Haskell Weekly News: Julyl 18, 2009
Welcome to issue 126 of HWN, a newsletter covering developments in the Haskell community.
GHC 6.10.4. Ian Lynagh announced a new patchlevel release of GHC, 6.10.4. This version has very few changes over 6.10.3, but fixes some bugs that could be critical for a few users. See the release notes for details.
shelltestrunner 0.6 released. Simon Michael announced the first release of shelltestrunner, a small tool for testing any command-line program by running it through "shell" tests defined with a simple file format.
GLURaw 184.108.40.206. Sven Panne announced a new GLURaw package, containing full support for all GLU functionality and similar in spirit to the OpenGLRaw package: it is a 1:1 mapping of the C interface, no libraries or headers are needed at build time, and the GLU API entries are resolved dynamically at runtime.
ObjectName 220.127.116.11. Sven Panne announced a (tiny) new package, ObjectName, which contains a class corresponding to the general notion of explicitly handled identifiers for API objects, e.g. a texture object name in OpenGL or a buffer object name in OpenAL.
StateVar 18.104.22.168. Sven Panne announced the StateVar package, which further modularizes the OpenGL/OpenAL packages. It implements state variables, which are references in the IO monad, like IORefs or parts of the OpenGL state.
data-ordlist-0.0.1 and NumberSieves-0.0. Leon Smith announced the release of two new packages: Data.OrdList offers a convenient way for efficiently dealing with lists that you happen to know are ordered, and includes operations such as union, merge, exclusive union, intersection, and difference. NumberSieves includes the Sieve of O'Neill, from "The Geniune Sieve of Eratosthenes" by Melissa O'Neill, which offers an incremental primality sieve based on priority queues. Also included are two array-based generalizations of the Sieve of Eratosthenes: one for factoring a large quantity of small numbers, and another for calculating the phi function for a large quantity of small numbers.
graphviz-2922.214.171.124. Ivan Lazar Miljenovic announced a new release of the graphviz package for Haskell, which provides bindings to the GraphViz suite of tools. The biggest and most important change in this release is that all 152 attributes utilised/supported by GraphViz are now specified and supported.
darcs 2.3 beta 4. Petr Rockai announced another darcs 2.3 beta release, which features better Windows support. If you're on Windows, you should be able to install it with 'cabal install darcs-beta' -- give it a try!
Google Summer of Code
Progress updates from participants in the 2008 Google Summer of Code.
space profiling. Gergely Patai has been working on a heap profile manager.
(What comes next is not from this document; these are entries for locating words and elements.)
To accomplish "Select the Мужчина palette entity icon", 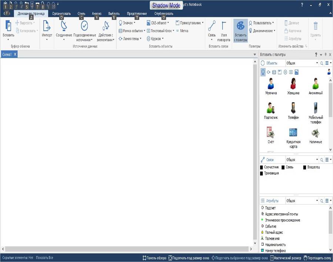I will (271, 83).

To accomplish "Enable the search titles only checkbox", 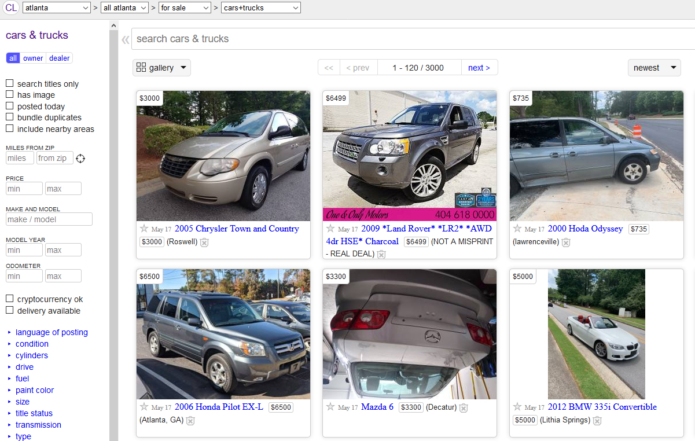I will pyautogui.click(x=9, y=83).
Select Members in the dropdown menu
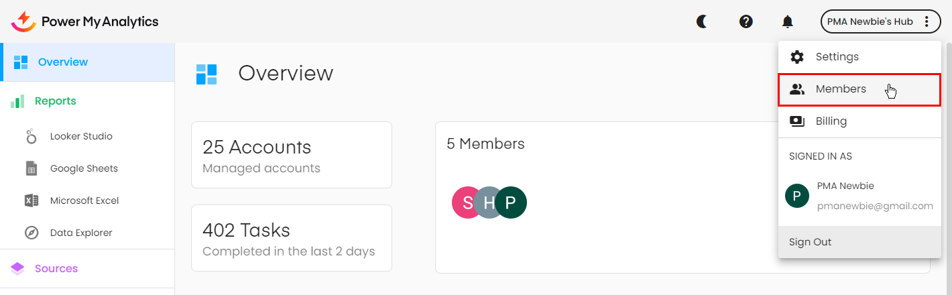 click(x=841, y=89)
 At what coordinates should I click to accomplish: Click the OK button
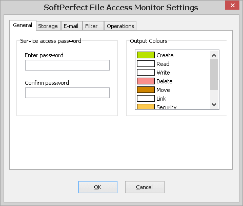98,187
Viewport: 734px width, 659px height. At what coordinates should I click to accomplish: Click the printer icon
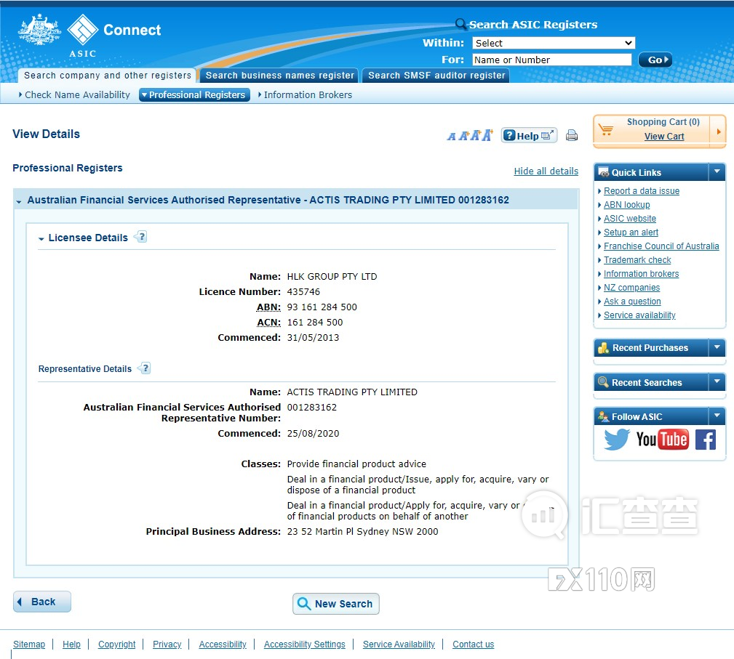[572, 136]
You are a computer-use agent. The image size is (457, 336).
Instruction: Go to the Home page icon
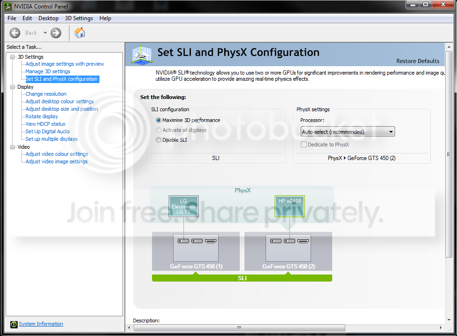[80, 33]
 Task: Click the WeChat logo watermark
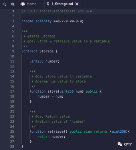pyautogui.click(x=120, y=144)
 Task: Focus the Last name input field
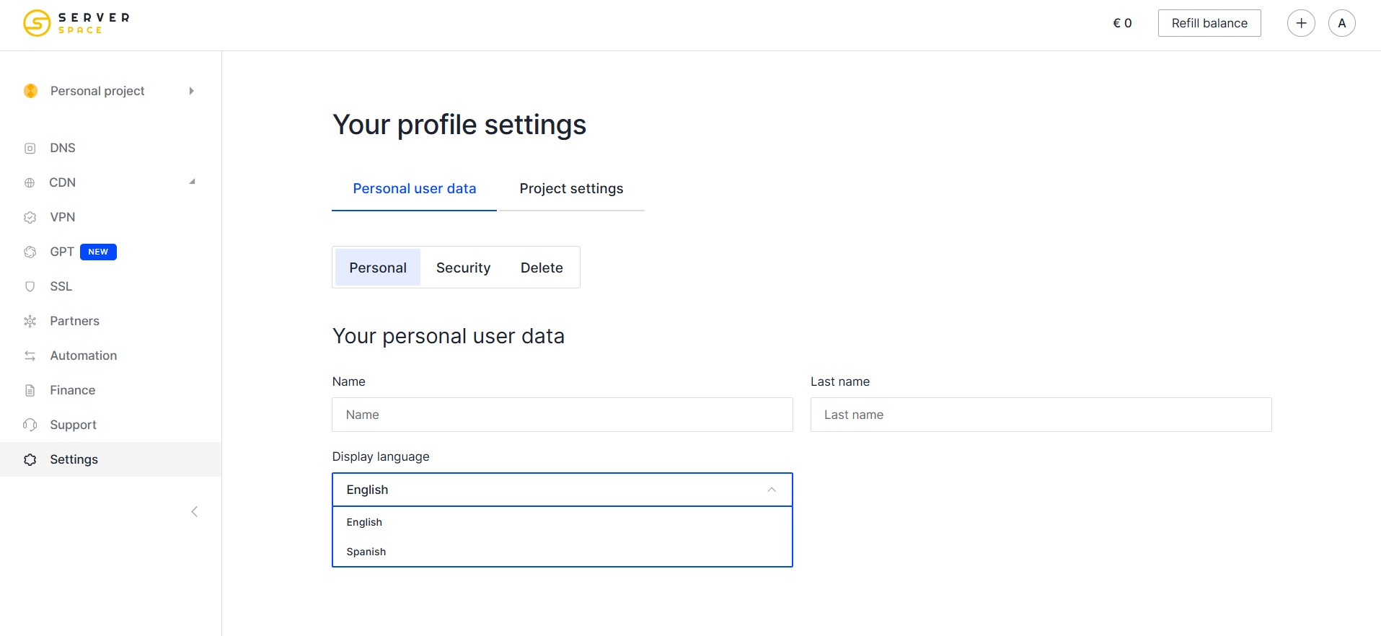click(1041, 415)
fast darcs. Petr Rockai put out another another darcs 2.3 beta release, and made a bunch of other progress including getting darcs up and running on win32, working on hashed-storage, and optimizing 'darcs show contents'.
is closing a class this easy? Conor McBride asked for feedback on some code intended to effectively create a closed type class.
laziness blowup exercise. Thomas Hartman challenged readers to squash a memory leak.
Blog noiseHaskell news from the blogosphere. Blog posts from people new to the Haskell community are marked with >>>, be sure to welcome them!
Gergely Patai: Introducing the heap profile manager.
FP Lunch: Folding Statistics.
Petr Rockai: soc progress 8.
Greg Bacon: Monadic takeWhile.
Petr Rockai: darcs 2.3 beta 4.
David Amos: Counting symmetries using transversals.
Magnus Therning: XML prettifier in Haskell.
Petr Rockai: soc progress 7.
Quotes of the Week
- Berengal: For me, understanding the basics/reasoning behind haskell's type system was just a minute meditating on the phrase "what's the square root of hello?"
- bitwize: The oleg is to functional studliness as the farad is to capacitance: a hopelessly large base unit.
- maartenm: euclidate: to promote a conjecture to an axiom just for the sake of simplicity
- RobertGreaye: Some suggest the original English remained in Britain when the North American colonies were founded; others claim it was brought to the Americas by the British settlers, leaving a pale imitation back in Britain. The truth is much stranger: the original English was actually smuggled out of Britain to the West Indies in a wardrobe belonging to General Sir Ralph Abercromby, where it ended up on the island of Trinidad after Sir Ralph took possession of that territory in the name of the British Crown.